:: Exercise aim ::
Read through the records below and copy each line that uses the word "page".

:: Record set ::
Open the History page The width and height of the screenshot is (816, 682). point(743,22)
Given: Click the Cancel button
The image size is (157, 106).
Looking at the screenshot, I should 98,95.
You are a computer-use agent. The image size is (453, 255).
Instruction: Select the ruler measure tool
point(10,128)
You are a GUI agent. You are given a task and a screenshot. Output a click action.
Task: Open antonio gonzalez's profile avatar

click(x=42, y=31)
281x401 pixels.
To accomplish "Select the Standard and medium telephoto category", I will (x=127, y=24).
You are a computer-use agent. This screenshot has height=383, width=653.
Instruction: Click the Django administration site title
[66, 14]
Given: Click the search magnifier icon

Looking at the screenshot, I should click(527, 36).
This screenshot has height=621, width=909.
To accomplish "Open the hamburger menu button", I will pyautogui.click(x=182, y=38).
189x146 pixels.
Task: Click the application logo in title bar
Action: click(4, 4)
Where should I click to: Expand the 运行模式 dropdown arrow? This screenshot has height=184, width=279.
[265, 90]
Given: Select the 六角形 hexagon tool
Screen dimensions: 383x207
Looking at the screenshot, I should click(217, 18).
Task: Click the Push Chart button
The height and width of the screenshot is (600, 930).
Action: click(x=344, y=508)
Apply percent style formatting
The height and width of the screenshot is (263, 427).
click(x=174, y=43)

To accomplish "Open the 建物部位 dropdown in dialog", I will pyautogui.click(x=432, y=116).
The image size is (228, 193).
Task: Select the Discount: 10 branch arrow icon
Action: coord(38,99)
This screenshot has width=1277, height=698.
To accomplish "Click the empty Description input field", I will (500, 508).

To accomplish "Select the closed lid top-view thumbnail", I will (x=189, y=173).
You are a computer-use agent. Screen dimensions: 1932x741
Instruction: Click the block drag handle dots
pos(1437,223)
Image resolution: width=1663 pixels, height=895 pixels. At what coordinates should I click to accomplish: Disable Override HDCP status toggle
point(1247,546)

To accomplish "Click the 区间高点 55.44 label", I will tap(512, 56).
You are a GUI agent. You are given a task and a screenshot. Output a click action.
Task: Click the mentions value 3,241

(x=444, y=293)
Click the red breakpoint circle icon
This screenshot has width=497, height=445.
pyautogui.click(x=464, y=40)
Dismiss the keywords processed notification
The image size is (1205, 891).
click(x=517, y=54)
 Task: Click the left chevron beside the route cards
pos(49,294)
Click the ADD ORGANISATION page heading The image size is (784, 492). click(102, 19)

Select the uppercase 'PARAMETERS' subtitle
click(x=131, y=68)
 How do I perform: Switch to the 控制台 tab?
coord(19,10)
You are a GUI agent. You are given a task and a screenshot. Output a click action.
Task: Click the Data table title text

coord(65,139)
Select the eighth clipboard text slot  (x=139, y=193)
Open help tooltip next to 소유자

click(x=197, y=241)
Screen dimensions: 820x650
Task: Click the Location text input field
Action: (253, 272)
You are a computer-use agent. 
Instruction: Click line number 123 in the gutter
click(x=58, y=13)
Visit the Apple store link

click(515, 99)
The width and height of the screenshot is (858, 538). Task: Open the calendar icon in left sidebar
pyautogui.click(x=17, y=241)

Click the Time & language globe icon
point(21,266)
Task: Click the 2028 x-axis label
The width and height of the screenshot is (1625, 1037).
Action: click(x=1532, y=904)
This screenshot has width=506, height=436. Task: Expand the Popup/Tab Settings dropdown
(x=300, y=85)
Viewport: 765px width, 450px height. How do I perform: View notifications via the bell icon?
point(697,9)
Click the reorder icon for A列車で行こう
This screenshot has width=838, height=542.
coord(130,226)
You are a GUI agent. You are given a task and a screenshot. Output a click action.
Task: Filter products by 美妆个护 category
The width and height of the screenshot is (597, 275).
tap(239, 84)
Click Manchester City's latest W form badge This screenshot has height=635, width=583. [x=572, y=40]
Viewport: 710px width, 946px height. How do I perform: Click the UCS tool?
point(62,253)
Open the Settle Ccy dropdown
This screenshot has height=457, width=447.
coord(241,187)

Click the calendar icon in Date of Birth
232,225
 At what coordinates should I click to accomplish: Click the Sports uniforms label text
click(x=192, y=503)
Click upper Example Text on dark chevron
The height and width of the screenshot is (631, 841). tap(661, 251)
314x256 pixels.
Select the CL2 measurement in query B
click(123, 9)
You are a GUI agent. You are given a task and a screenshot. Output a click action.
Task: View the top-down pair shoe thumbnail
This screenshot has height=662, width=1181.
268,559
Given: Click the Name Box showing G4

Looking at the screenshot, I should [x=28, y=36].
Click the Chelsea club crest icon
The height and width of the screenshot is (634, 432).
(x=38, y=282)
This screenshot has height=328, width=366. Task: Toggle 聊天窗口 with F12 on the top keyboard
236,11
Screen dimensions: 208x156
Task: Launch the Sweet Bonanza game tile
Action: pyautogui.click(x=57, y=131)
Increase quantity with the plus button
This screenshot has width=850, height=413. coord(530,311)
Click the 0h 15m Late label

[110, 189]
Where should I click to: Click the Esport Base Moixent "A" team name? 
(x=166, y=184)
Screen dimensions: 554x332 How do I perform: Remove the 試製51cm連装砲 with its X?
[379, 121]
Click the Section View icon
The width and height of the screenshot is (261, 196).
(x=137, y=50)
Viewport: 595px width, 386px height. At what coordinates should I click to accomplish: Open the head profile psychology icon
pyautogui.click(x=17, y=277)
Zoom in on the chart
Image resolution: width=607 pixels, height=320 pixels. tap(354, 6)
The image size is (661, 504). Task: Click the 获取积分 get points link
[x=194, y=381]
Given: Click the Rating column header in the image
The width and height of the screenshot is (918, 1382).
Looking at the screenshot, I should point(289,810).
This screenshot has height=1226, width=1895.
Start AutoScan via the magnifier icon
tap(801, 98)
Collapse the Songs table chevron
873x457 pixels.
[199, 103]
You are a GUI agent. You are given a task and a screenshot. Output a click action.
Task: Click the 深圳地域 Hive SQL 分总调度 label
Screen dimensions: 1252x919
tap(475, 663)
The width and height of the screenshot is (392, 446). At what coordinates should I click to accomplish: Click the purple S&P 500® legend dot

:: Response to this task ::
Open the History page The width and height of the screenshot is (816, 682). point(743,22)
Click the ADD ORGANISATION page heading The image size is (784, 492). click(102, 19)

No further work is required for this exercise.